Par Laurianne Bossé
En 2002, le Japon signait le premier accord de libre-échange (ALE) de son histoire avec Singapour. [1] Le Japan-Singapore Economic Partnership Agreement (JSEPA) se caractérise par son ampleur, allant au-delà des ententes bilatérales traditionnelles. En effet, cet accord vise la libéralisation et la facilitation des échanges de produits et de services et des procédures douanières en plus de la mise en place d’un cadre structurel aux investissements étrangers. Le JSEPA vise aussi une collaboration accrue dans les domaines de l’éducation et de la formation, de la propriété intellectuelle, des médias et de la diffusion ainsi que du tourisme. [2] En date de 2020, le Japon aurait tenu près de 400 séances de formation pour environ 6,900 personnes originaires des États de l’ASEAN et d’ailleurs. [3]
Mais pourquoi le Japon a-t-il voulu développer ses relations commerciales avec les États de l’ASE et, plus spécifiquement, pourquoi développer ses liens avec Singapour? Au début des années 2000, la politique commerciale du Japon a complètement changé. L’État a ainsi décidé d’adopter une stratégie « multi-stratifiée » en signant une multitude d’accords bilatéraux de libre-échange. [4] À cette époque, le Japon ne faisait partie d’aucune union douanière, n’avait aucun accord de libre-échange ni même d’accord régional préférentiel. [5] Plusieurs hypothèses peuvent expliquer ce revirement, notamment l’influence de la montée en puissance de la Chine. En effet, en 2000 et en 2001, l’État chinois proposait plusieurs ALE aux États de l’ASE, ce qui aurait poussé le Japon à se dépêcher de faire de même. [6] Il est toutefois intéressant de noter que les discussions et les négociations en vue du JSEPA ont débuté dès 1999, [7] donc avant que la Chine ne fasse ses offres d’accords avec l’ASE. D’autres hypothèses sont aussi soulevées par Éric Boulanger (2000), notamment celle du désir du Japon d’instaurer un nouveau régionalisme asiatique [8] en faisant de l’Asie un nouveau pôle économique. Le même auteur propose aussi que le Japon cherche ainsi à équilibrer ses accords bilatéraux et multilatéraux avec l’Asie et avec l’Occident. [9]

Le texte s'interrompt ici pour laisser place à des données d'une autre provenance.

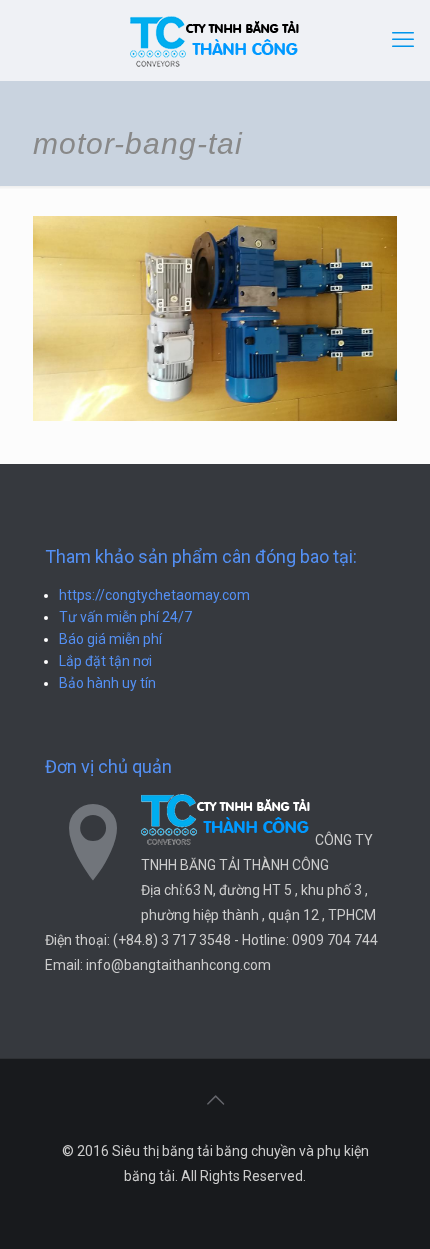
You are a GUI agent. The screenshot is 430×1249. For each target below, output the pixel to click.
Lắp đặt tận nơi (105, 661)
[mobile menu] (403, 40)
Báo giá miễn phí (110, 639)
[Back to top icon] (215, 1100)
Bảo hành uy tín (107, 683)
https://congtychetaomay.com (154, 595)
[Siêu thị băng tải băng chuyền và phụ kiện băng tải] (215, 40)
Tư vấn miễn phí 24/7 (125, 617)
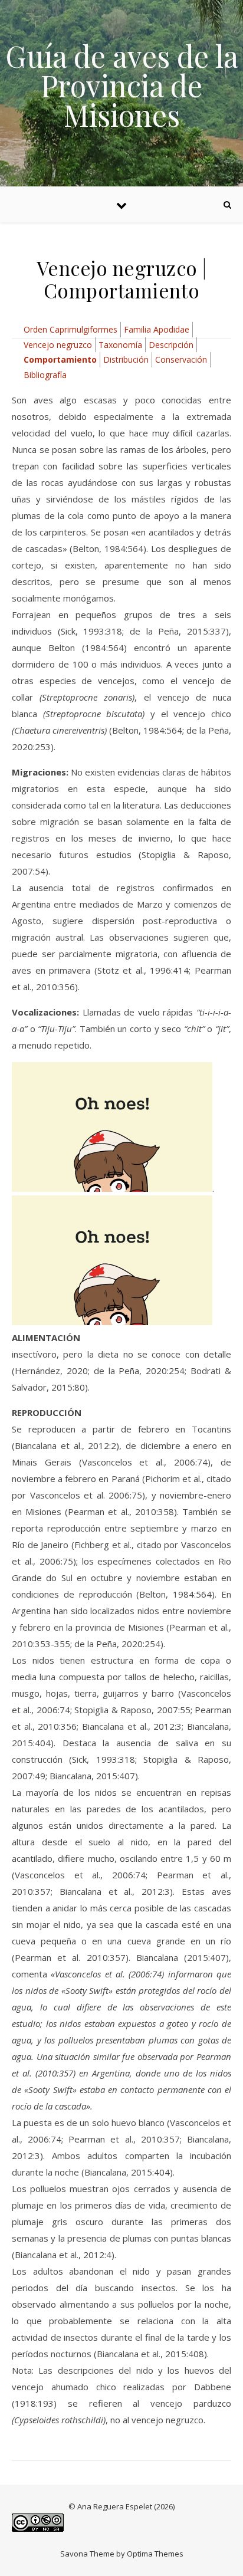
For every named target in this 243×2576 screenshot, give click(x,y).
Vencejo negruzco (58, 344)
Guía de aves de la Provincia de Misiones (121, 85)
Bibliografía (45, 374)
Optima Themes (155, 2553)
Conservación (181, 359)
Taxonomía (120, 344)
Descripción (171, 344)
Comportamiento (60, 359)
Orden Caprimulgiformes (70, 329)
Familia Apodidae (156, 329)
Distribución (126, 359)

Évidemment, le Japon et Singapour partageaient déjà d’importants liens commerciaux [10] qui ont su motiver le désir de signer une entente économique formelle. En comparaison avec la Corée du Sud, avec qui le Japon entretient aussi des liens importants, Singapour entretient moins de ressentiment anti-japonais résultant de la période d’occupation de la Deuxième guerre mondiale. [11] Il faut aussi ajouter que le Japon a su jouer un rôle important dans le développement de Singapour, étant le plus important contributeur d’aide au développement. [12] Toutefois, le Japon n’est pas l’unique État avec lequel Singapour entretient des liens importants et sa perception de la montée chinoise est différente. Pour la cité-État, la Chine ne représente pas un compétiteur, mais plutôt une nouvelle opportunité [13] : l’État ayant un accès restreint aux ressources, il dépend des accords qu’il parvient à signer pour prospérer économiquement. Pour le Japon, il est aussi avantageux de faire affaire avec l’État le plus économiquement avancé de la région. [14] Il faut aussi ajouter que le Japon et Singapour partagent aussi le fait d’avoir d’excellentes relations avec les États-Unis.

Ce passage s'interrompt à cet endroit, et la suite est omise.